“This is the most dangerous thing of all that you can do in the car. You must be extremely intoxicated to pose as much risk as you do while texting,” Claes Tingvall, head of traffic safety at the Swedish Road Administration (Vägverket), told the TT news agency.
The worst offenders are drivers between the ages of 15 and 34, of which 46 percent sometimes use their mobiles while driving. The majority are male.
But 64 percent of drivers never use the SMS function when they are behind the wheel.
The statistics come from a web survey conducted by Sifo, which polled 3,331 people in cooperation with mobile network operator Tele 2.
“If you look away from the road for more than 1.5 seconds, the risk of an accident increases greatly. But even more so with texting,” Tingvall said.
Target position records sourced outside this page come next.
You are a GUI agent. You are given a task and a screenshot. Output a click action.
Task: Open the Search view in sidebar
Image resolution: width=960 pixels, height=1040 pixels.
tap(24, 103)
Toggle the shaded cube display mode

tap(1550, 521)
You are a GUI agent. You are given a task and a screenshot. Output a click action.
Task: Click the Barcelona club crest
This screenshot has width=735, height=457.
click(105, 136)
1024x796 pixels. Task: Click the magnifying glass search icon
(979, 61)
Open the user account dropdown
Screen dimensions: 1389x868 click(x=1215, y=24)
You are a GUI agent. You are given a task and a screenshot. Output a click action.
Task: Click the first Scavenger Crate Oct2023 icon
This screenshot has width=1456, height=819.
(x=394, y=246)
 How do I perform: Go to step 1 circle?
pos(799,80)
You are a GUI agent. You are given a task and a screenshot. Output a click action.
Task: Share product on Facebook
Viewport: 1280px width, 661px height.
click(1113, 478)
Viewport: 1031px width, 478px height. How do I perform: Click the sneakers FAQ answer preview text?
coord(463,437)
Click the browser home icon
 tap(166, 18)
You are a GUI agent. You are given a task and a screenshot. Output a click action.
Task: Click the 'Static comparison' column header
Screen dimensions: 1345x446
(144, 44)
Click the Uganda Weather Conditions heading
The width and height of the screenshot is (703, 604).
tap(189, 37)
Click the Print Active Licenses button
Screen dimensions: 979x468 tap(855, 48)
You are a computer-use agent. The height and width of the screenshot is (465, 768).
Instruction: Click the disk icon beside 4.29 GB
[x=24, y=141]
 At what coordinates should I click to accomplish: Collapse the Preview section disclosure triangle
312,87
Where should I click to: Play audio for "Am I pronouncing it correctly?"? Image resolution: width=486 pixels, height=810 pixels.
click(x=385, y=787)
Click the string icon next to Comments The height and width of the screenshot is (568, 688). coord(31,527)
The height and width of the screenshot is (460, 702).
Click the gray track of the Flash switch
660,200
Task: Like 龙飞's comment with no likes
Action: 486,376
The Internet survey clearly shows that those who can’t help but send and read text messages are aware that they are taking risks, and risking others’ lives. Ninety-five percent answered a question about whether or not texting influences driving ability in the affirmative.
Many don’t seem to have much faith in their fellow drivers as 39 percent believe that others often write or read text messages when they drive. But just 2 percent reported that they do it often.
Another indication that almost everyone believes that one shouldn’t use mobiles while driving is that 85 percent said it feels unsafe to ride with someone who is reading or writing text messages.
A similar poll conducted by Gallup in 2008 reported that less than 21 percent wrote text messages while behind the wheel and 12 percent read them. Similar to the Sifo survey, the offenders were predominantly young. Almost 40 percent of those between 18 and 29 read text messages and 26.4 wrote them while driving.
Research done by Vägverket shows that reaction time can be 40 percent slower while talking on the phone and even more so while texting.
It is prohibited to write and read text messages while driving even if the law doesn’t directly prevent the use of mobile telephones. Those who are a menace on the road due to mobile phone use can be convicted of careless driving.
Vägverket is in favour of a more explicit regulation, similar to that found in other European countries.
“We have submitted a proposal to the (Swedish) government as to how a law might be formulated. That was a year and a half ago. What has happened with it, I don’t know,” Tingvall said.